◆ **Task instructions**:
Could you return, word for word, everything from the very first of the rows below down to and including the line that contains "Action: point(148,149)"?

◆ **Given records**:
#####
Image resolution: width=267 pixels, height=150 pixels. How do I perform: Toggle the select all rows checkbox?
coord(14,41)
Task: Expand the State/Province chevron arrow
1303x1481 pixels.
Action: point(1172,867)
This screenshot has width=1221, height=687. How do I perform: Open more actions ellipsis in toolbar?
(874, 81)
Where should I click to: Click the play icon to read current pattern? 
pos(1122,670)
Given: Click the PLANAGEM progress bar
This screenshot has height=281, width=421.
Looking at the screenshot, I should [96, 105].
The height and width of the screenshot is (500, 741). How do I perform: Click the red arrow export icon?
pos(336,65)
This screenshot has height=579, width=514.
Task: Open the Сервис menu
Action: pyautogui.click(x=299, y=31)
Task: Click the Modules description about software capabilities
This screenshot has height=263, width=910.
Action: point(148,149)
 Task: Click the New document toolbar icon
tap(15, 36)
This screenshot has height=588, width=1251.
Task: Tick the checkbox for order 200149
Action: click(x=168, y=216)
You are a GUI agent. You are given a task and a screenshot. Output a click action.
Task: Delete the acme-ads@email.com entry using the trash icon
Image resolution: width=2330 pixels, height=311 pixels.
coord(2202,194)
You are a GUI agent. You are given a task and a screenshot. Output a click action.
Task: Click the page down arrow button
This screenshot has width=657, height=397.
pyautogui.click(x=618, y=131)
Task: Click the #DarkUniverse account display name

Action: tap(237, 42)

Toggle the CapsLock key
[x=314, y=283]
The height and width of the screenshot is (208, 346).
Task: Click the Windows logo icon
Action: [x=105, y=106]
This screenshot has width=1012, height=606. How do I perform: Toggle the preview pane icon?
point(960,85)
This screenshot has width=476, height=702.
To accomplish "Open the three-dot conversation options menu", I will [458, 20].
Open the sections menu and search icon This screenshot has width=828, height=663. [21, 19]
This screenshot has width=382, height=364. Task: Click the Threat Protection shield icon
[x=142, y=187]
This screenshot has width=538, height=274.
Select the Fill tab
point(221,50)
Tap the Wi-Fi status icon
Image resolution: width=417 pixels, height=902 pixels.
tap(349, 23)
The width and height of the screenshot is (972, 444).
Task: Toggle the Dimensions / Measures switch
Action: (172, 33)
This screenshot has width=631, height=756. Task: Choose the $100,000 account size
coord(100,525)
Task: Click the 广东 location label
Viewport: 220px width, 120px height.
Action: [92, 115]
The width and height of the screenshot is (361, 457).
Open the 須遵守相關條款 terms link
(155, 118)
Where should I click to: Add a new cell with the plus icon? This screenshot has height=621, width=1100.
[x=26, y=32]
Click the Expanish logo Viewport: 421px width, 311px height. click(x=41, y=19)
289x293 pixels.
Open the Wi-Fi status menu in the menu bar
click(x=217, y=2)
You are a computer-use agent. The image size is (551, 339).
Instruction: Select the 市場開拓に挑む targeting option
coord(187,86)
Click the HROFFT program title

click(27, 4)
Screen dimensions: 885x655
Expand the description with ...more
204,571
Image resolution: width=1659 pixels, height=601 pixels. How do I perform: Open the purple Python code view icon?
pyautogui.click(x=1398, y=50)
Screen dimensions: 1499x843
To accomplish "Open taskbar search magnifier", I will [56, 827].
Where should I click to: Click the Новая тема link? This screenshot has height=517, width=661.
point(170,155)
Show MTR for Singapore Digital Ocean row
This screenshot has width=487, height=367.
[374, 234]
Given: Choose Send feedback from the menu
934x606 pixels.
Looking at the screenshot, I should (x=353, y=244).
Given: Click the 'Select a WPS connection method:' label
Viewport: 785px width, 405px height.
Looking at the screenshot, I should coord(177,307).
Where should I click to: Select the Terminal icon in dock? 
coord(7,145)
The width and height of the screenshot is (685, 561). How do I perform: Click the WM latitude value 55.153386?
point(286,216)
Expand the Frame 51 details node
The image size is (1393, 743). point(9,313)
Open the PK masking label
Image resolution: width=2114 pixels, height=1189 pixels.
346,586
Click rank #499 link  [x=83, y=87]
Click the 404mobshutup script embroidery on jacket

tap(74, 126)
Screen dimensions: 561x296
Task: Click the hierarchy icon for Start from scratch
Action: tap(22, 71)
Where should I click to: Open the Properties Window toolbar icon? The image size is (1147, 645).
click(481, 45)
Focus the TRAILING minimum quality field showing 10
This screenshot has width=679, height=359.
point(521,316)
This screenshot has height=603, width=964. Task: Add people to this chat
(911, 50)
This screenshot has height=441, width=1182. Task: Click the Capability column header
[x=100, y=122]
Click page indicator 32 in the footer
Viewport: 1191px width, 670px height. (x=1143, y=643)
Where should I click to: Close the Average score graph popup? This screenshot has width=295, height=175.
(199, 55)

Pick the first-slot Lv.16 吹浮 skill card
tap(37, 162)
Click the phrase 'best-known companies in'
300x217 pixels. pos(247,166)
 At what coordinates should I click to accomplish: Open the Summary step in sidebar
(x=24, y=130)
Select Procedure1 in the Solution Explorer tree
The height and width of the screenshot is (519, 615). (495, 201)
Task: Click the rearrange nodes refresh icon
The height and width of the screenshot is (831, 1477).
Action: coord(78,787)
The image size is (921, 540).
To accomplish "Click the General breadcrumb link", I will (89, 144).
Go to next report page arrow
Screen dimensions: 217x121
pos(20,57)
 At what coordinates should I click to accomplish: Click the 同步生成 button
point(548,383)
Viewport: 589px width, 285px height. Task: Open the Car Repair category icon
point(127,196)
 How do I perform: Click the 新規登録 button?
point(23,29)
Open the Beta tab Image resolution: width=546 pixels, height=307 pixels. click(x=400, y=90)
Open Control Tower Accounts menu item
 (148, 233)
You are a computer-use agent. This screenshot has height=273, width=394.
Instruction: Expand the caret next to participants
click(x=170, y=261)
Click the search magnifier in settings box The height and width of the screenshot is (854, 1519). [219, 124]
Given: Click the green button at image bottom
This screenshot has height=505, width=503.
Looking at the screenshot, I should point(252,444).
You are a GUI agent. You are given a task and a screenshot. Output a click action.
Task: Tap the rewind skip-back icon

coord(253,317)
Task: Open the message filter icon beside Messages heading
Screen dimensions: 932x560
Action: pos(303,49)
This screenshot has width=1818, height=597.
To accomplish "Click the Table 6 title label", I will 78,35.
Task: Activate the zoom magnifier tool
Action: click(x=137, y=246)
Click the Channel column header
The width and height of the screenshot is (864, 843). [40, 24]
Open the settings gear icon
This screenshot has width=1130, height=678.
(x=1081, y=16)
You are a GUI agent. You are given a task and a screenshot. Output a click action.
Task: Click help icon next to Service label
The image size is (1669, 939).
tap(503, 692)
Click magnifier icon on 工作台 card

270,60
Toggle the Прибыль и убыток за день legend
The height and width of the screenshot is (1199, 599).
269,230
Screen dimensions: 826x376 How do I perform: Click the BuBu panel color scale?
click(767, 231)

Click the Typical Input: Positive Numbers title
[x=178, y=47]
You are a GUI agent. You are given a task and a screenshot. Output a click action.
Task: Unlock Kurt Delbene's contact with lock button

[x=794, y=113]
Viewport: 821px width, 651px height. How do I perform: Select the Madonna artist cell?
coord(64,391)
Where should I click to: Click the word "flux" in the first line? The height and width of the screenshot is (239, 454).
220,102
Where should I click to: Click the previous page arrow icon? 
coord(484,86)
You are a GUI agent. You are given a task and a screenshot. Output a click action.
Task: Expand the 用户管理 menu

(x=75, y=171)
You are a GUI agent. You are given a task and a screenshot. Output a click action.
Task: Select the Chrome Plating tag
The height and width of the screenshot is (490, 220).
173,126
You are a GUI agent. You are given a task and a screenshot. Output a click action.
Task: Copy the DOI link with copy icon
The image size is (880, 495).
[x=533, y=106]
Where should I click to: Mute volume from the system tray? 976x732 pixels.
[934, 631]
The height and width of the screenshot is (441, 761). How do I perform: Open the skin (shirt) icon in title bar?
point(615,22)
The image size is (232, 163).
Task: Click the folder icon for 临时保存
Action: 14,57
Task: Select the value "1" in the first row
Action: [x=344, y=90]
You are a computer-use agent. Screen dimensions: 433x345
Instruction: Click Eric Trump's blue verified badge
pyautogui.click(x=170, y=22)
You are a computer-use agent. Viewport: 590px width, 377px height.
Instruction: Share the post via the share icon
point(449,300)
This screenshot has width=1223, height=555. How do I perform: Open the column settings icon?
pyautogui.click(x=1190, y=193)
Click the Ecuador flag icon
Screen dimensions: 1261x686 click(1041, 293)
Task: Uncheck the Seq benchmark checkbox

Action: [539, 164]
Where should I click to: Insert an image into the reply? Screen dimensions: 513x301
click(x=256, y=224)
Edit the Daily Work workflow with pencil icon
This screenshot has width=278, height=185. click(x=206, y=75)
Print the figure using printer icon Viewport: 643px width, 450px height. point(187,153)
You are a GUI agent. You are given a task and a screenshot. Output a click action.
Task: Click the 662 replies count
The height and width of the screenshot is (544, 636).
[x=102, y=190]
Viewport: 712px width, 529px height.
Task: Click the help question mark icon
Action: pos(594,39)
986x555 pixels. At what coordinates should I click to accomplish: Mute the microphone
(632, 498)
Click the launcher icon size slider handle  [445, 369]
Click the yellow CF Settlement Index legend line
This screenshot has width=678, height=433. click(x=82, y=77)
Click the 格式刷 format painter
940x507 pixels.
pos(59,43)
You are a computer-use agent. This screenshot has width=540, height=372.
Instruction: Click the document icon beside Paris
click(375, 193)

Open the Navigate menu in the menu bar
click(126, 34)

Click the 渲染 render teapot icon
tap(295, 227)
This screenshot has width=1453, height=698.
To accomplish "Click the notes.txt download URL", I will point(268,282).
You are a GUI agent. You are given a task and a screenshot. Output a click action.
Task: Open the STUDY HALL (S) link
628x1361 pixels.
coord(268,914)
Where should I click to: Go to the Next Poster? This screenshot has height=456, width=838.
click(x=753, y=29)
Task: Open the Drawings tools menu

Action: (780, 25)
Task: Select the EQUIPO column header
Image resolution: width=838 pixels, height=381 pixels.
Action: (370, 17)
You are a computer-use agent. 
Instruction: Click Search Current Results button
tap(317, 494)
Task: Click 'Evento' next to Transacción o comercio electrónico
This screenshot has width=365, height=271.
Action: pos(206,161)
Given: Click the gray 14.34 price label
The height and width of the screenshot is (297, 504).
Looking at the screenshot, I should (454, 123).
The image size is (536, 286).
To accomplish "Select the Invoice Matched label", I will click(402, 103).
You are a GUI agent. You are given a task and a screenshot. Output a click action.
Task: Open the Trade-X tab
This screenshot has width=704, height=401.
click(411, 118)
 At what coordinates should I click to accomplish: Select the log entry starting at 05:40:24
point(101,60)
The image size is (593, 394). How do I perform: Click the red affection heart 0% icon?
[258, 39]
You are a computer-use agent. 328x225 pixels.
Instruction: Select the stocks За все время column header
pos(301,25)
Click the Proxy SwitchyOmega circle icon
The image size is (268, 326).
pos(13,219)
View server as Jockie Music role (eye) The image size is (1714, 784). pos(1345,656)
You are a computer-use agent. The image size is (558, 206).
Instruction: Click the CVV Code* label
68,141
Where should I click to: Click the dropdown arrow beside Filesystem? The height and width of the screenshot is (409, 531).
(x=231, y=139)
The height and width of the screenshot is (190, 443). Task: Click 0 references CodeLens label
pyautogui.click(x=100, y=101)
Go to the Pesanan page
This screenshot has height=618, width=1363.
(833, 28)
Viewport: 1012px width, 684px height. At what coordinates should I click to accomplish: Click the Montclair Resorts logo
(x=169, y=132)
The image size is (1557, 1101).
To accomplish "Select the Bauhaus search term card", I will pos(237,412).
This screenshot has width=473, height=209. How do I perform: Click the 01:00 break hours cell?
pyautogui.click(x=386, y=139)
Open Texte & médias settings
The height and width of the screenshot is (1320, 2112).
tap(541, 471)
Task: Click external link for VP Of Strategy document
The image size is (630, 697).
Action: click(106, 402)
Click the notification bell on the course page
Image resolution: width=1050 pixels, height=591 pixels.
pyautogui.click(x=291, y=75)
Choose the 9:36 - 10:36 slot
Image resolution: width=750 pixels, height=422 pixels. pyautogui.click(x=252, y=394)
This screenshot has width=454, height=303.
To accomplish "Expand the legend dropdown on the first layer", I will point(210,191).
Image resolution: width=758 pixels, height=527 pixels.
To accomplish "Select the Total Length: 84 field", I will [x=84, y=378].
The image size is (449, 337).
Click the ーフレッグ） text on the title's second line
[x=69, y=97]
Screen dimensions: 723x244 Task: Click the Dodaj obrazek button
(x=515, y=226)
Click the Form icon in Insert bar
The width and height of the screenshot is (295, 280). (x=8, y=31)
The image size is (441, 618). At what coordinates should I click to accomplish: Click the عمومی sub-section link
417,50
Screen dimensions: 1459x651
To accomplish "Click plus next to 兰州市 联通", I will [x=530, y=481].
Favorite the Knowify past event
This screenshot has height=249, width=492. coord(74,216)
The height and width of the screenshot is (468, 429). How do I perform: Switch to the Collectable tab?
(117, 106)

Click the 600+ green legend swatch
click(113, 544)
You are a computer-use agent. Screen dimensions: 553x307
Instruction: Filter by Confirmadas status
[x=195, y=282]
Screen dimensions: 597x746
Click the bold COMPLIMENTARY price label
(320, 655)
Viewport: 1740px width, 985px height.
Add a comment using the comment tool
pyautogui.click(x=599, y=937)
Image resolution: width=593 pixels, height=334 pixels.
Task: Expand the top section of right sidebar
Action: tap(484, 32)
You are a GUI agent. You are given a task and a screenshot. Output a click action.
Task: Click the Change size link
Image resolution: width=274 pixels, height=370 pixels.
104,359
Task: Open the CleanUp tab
#####
◆ **Written response**:
Image resolution: width=267 pixels, height=150 pixels. How do I perform: Toggle the select all rows checkbox?
coord(14,41)
Task: Expand the State/Province chevron arrow
1303x1481 pixels.
Action: point(1172,867)
This screenshot has width=1221, height=687. How do I perform: Open more actions ellipsis in toolbar?
(874, 81)
Where should I click to: Click the play icon to read current pattern? 
pos(1122,670)
Given: Click the PLANAGEM progress bar
This screenshot has height=281, width=421.
Looking at the screenshot, I should [96, 105].
The height and width of the screenshot is (500, 741). How do I perform: Click the red arrow export icon?
pos(336,65)
This screenshot has height=579, width=514.
Task: Open the Сервис menu
Action: pyautogui.click(x=299, y=31)
Task: Click the Modules description about software capabilities
This screenshot has height=263, width=910.
Action: point(148,149)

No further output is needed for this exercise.